年末にはベートーベン「第9」の演奏もよく行われますし、お正月のテレビには「ニュー・イヤー・コンサート」などの番組もあり、年末年始はクラシック音楽に触れる機会が多い季節かもしれません。
ひと口にクラシック音楽といっても器楽曲、声楽曲、交響曲、現代音楽……とさまざまなジャンルがあります。そのなかで「古楽」と呼ばれるジャンルをご存じでしょうか。
新しい年が稼動しはじめて早5日。仕事は始まったとはいえ、まだお正月気分が少し残る年初めですし、明日からは三連休。今回はそうしたタイミングに聴きたい、「古楽」についてご紹介しましょう。

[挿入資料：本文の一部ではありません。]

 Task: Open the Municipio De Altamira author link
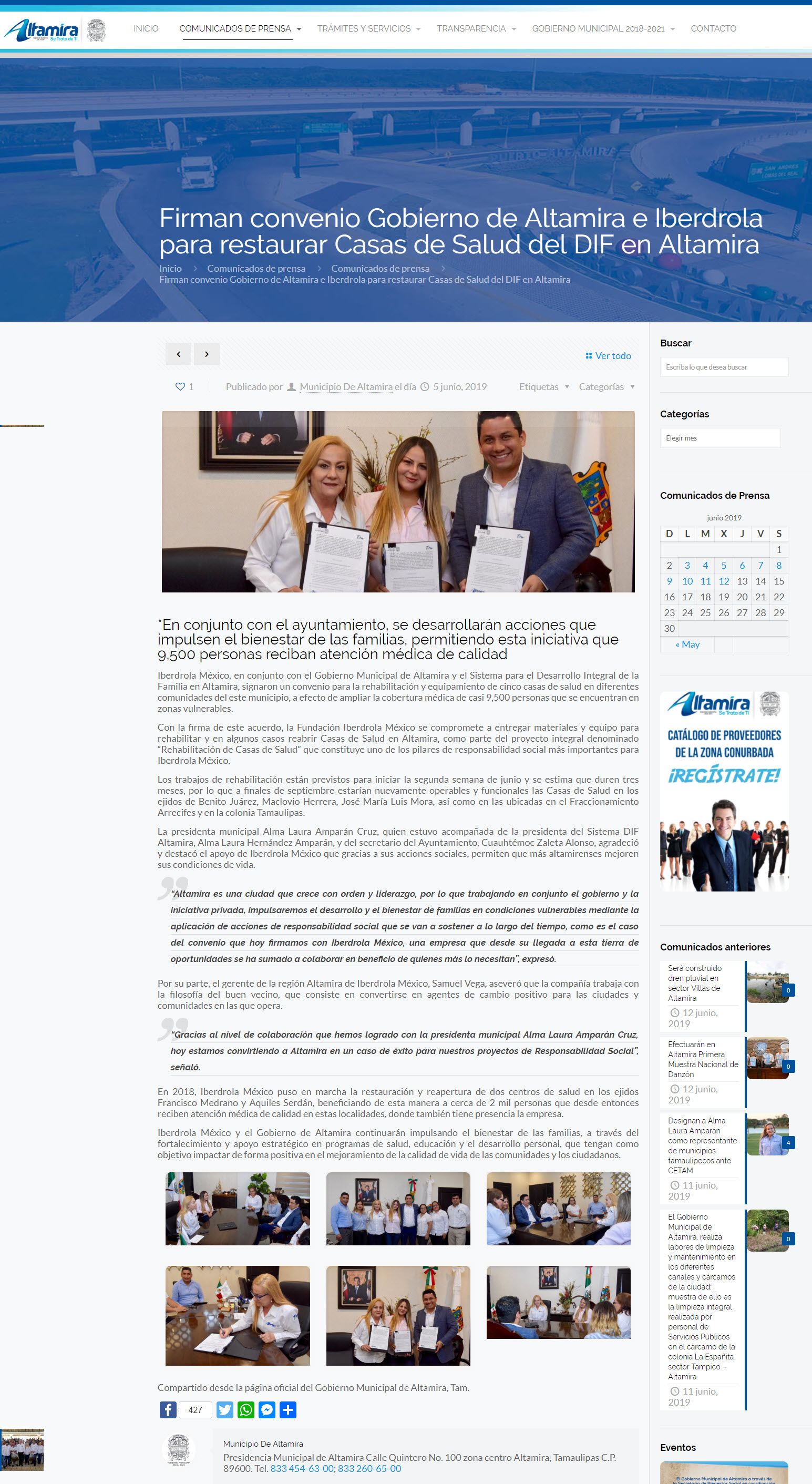click(x=345, y=386)
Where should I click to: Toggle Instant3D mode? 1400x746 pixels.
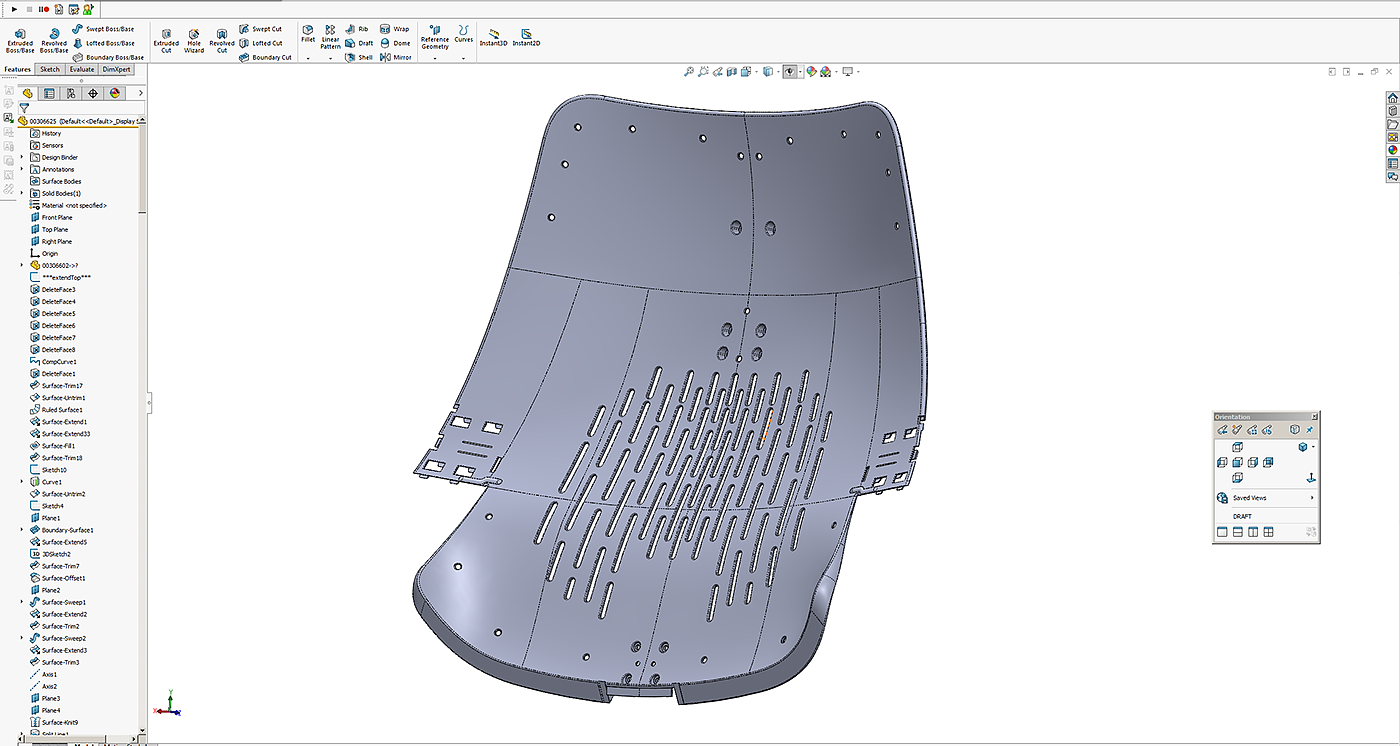(x=494, y=38)
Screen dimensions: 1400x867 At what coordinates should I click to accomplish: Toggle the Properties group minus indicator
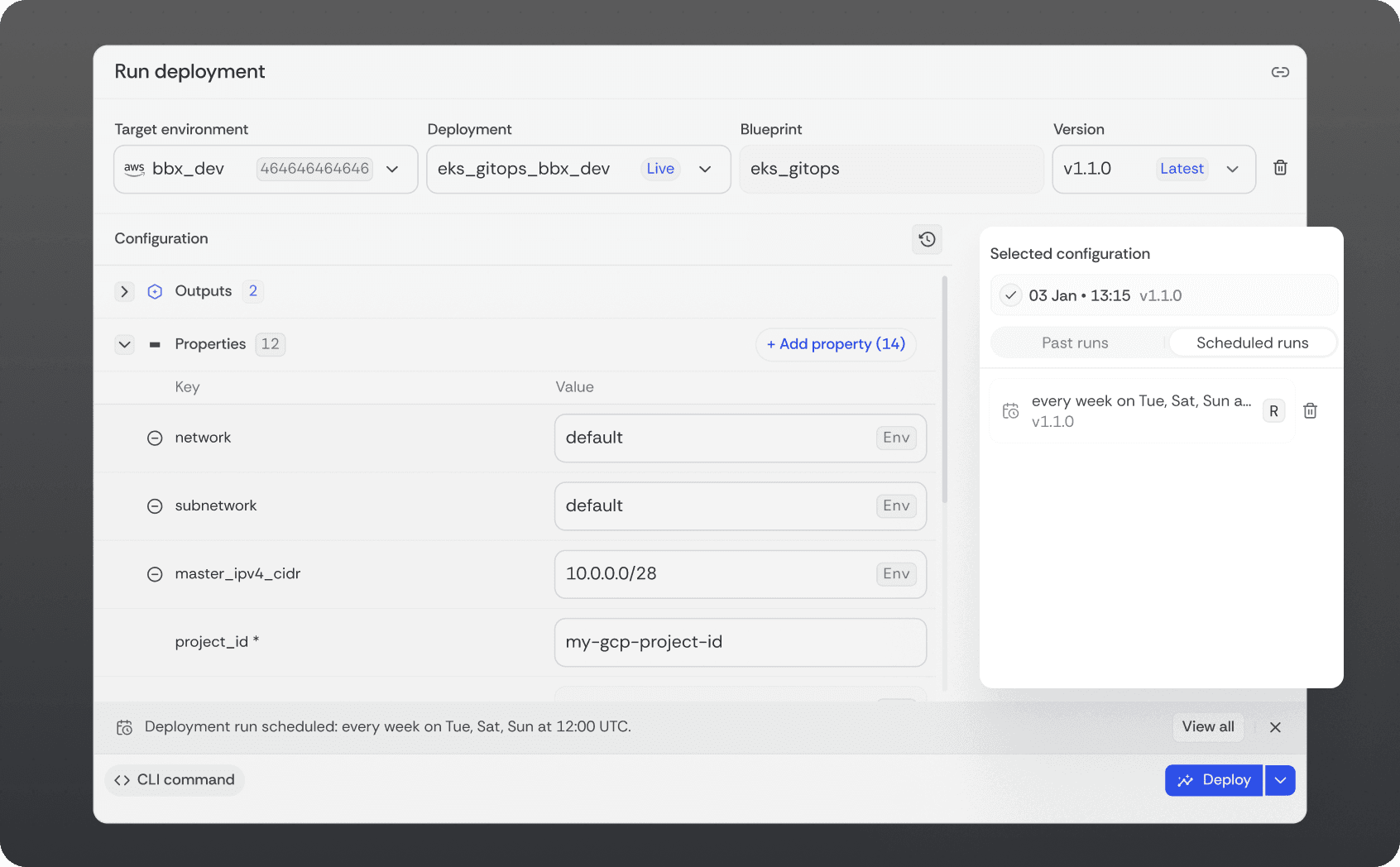coord(155,344)
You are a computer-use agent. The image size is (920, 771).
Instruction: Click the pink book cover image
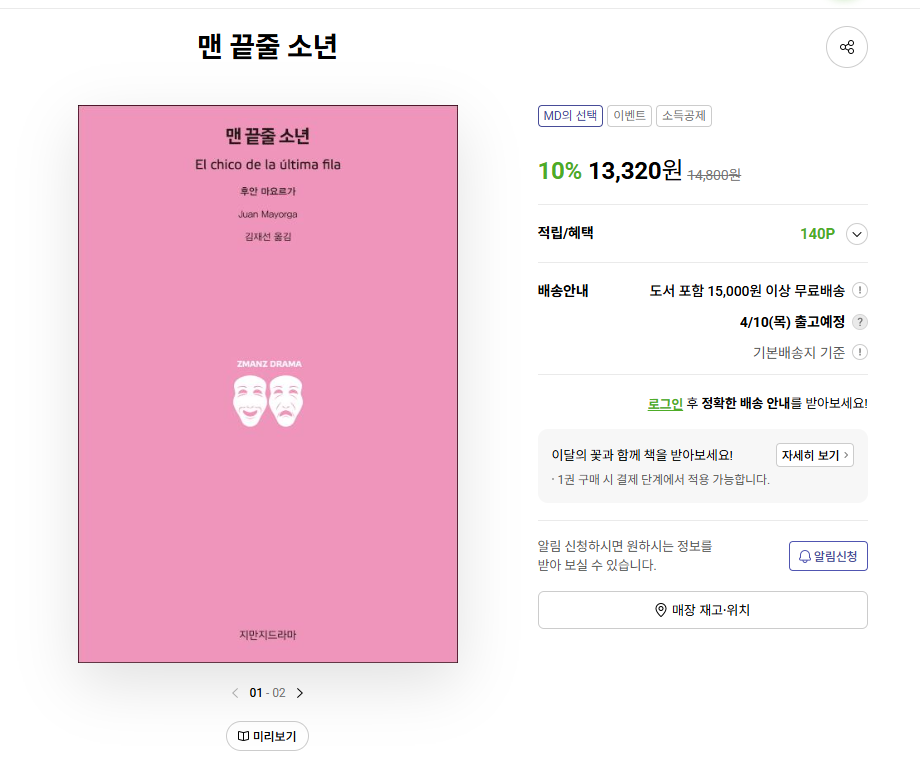268,520
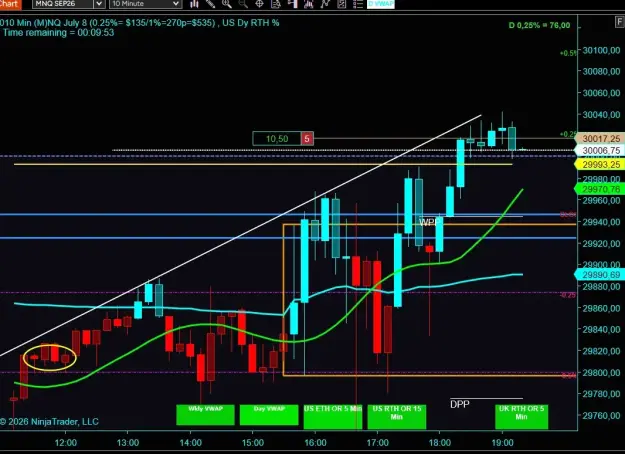Click the red 5 order quantity marker
625x454 pixels.
(307, 139)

ピアノと異なり、鍵盤と内部機構が連動して弦を弾く構造になっているチェンバロ
ピアノと異なり、鍵盤と内部機構が連動して弦を弾く構造になっているチェンバロ

「バッハ以前の音楽」のことを指す「古楽」

西洋音楽の「古楽」といっても厳密な定義があるわけではありませんが、大きくいってバロック時代(16世紀末~18世紀半ば)以前の音楽を指します。
つまり古楽はは、中世(11世紀~15世紀半ば)、ルネサンス(15世紀半ば~17世紀)とバロック時代の音楽を指すことが一般的です。
西洋音楽史では「音楽の父」であるヨハン・セバスチャン・バッハ(1685~1750)がバロック音楽を集大成したとことが定説になっていますから、古楽とはバッハ以前の音楽と考えてよいでしょう。

バロック音楽の大成者バッハ(聖トーマス教会)
バロック音楽の大成者バッハ(聖トーマス教会)

古楽で使う楽器は現代のものと大きく異なっています。たとえば、この時代には現在のようなピアノはまだありませんでした。
バロック時代までの鍵盤楽器は「チェンバロ」と呼ばれ、国や様式の違いによってハープシコード、スピネット、クラヴサン、ヴァージナルなどとも呼ばれます。ただし、これらは鍵盤楽器ではありますが、鍵盤を押すと爪で弦を弾く構造になっているので、ハンマーで弦を叩くピアノとは原理の違う楽器らなります(弦を叩く原理のクラヴィコードという楽器もあります)。
また、チェロに似たヴィオラ・ダ・ガンバ、バロック・ヴァイオリン、リュート、リコーダー(ブロックフルーテ)……。これらの楽器は構造も材質も音程も楽譜も、現代のものとは異なっています。

20世紀になって起こった「古楽の復活」

この時代に作られた音楽は当時の本来の楽器で演奏すべきだ……と主張され始めたのは20世紀になってからです。
こうした古楽器(オリジナル楽器とかピリオド楽器と呼ばれます)で演奏される音楽は、当然ながら19世紀以降の現在の楽器(モダン楽器)によるものとは、ずいぶん異なる響きを持っています。
現在の耳で聴けば、音量も小さく、ややもすると古めかしい音楽に聞こえるかもしれませんが、古楽は静かで、独特の陰影と響きをもった、味わい深い趣きを持っています。
たとえば、バッハの「マタイ受難曲」やヴィヴァルディの「四季」を古楽と現代版を聴き比べてみると、同じ音楽とは思えないと思う人もいるのではないでしょうか。モダン楽器による演奏ももちろん素晴らしいのですが、曲によっては現在の楽器と解釈は、ドラマチックすぎるように感じて、古楽のほうが好ましいと感じることすらあります。
1960年代以降には、研究も進み、レオンハルト、アーノンクール、ホグウッドといった指揮者が活躍し、古楽演奏は一種のブームとなり、現在ではすっかり定着しています。
── 日本でのバロック音楽の普及に大きな役割を果たしたNHKFMの長寿番組「あさのバロック」は、現在も「古楽の楽しみ」として聴くことができます(月曜〜金曜の午前6時~6時55分)。年の初め、静かな朝に静かな音楽で心を落ち着かせて一日を始めてみませんか。